Friday, May 27, 2011

W 20

20.  Charny asks:   Two captains are at war with one another and the one has many friends and the other does, too, and more of their lineages and others as well.   And it happens that one has as many of his friends as he can get and goes against the other and damages the other greatly.   And in the company of the captain who has been harmed by the other there is a powerful man who has more to lose than the other captain who has been attacked; and the powerful man has many of his friends and members of his lineage in the service of the other captain who has been doing harm to the one who has been damaged, for they are more linked by lineage to the captain who has attacked him than they are to the other; but they are closer by lineage to the powerful man who has been harmed by the other.  And the powerful man fears to lose his property; so he goes to his friends of his lineage who are with the other captain whom he has been opposed to; so he composes letters of defiance and sends them to that captain and defies him as a principal party along with him who has been harmed.

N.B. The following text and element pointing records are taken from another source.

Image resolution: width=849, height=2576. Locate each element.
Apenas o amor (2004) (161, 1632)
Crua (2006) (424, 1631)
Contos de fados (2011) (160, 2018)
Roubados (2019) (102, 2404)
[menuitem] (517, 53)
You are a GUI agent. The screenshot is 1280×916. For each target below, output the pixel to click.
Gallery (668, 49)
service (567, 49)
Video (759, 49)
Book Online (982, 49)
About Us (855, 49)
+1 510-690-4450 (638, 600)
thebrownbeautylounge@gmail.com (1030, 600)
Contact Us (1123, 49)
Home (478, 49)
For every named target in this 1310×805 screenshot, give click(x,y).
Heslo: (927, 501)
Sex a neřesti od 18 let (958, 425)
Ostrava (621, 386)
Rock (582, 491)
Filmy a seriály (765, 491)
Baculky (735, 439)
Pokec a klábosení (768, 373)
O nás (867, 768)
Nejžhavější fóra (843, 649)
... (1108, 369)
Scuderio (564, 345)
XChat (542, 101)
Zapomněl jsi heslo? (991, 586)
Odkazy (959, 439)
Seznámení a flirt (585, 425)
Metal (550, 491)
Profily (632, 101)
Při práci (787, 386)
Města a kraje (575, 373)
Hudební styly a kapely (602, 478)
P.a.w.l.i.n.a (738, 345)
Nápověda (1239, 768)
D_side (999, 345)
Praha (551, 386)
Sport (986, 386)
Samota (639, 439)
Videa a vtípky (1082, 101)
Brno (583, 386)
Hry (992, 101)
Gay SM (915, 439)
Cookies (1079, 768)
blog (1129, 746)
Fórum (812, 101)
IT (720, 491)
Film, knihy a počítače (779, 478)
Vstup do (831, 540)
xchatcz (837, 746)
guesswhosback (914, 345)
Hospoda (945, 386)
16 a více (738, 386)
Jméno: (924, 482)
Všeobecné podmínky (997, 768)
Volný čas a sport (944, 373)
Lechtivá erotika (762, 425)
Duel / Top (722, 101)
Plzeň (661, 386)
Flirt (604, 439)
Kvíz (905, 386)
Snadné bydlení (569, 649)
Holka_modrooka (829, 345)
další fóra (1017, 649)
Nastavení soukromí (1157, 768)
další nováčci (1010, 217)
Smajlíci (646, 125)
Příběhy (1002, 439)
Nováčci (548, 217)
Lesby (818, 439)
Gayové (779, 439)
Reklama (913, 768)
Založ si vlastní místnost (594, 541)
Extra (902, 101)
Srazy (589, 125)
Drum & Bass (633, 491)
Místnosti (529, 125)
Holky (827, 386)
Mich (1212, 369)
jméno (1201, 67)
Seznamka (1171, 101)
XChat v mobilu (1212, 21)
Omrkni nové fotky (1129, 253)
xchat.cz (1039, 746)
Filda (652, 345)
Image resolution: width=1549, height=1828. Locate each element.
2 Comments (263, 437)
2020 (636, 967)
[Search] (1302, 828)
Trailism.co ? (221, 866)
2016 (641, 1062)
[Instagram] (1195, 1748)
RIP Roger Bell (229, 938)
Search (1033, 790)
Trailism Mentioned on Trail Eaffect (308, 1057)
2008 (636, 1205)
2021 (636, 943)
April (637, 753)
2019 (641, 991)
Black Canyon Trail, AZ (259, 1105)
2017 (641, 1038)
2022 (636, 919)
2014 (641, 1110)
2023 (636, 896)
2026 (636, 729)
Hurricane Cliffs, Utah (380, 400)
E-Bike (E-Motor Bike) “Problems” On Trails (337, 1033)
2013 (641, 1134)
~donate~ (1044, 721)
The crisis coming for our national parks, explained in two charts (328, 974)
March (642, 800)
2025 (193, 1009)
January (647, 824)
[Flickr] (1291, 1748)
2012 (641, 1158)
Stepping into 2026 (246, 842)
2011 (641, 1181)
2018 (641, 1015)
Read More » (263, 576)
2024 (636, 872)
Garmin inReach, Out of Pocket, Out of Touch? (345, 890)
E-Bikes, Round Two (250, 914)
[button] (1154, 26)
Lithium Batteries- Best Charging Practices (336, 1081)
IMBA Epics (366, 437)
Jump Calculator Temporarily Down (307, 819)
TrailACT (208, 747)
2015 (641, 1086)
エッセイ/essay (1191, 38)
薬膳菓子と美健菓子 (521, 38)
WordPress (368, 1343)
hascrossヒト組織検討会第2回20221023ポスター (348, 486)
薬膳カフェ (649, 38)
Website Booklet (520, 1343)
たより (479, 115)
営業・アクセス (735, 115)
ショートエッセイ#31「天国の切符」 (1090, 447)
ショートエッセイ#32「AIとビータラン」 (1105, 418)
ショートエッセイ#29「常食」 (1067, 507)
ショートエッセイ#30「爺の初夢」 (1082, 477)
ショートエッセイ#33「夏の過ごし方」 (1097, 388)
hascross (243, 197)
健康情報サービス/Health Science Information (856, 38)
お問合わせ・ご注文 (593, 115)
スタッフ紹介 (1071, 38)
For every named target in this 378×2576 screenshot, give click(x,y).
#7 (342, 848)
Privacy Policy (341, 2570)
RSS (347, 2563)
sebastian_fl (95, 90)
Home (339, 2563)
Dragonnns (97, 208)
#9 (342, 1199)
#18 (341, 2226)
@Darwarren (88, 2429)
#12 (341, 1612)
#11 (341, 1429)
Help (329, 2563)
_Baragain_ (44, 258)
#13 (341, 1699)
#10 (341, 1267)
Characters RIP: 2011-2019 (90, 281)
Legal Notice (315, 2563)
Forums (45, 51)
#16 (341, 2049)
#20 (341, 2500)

And then he requires the members of his lineage who are with the other party to aid him against the captain against whom he wants to make war as a principal.  And they respond that he is an ally, not a principal; for he came to war before as an ally, and now cannot make himself a principal party to the war.   The powerful man says he can do this.  What ought to be done by the law of arms, among all the good arguments that they know how to offer on either side, for by the custom of the country the chief can be chosen from among the helpers as much as from among the captains.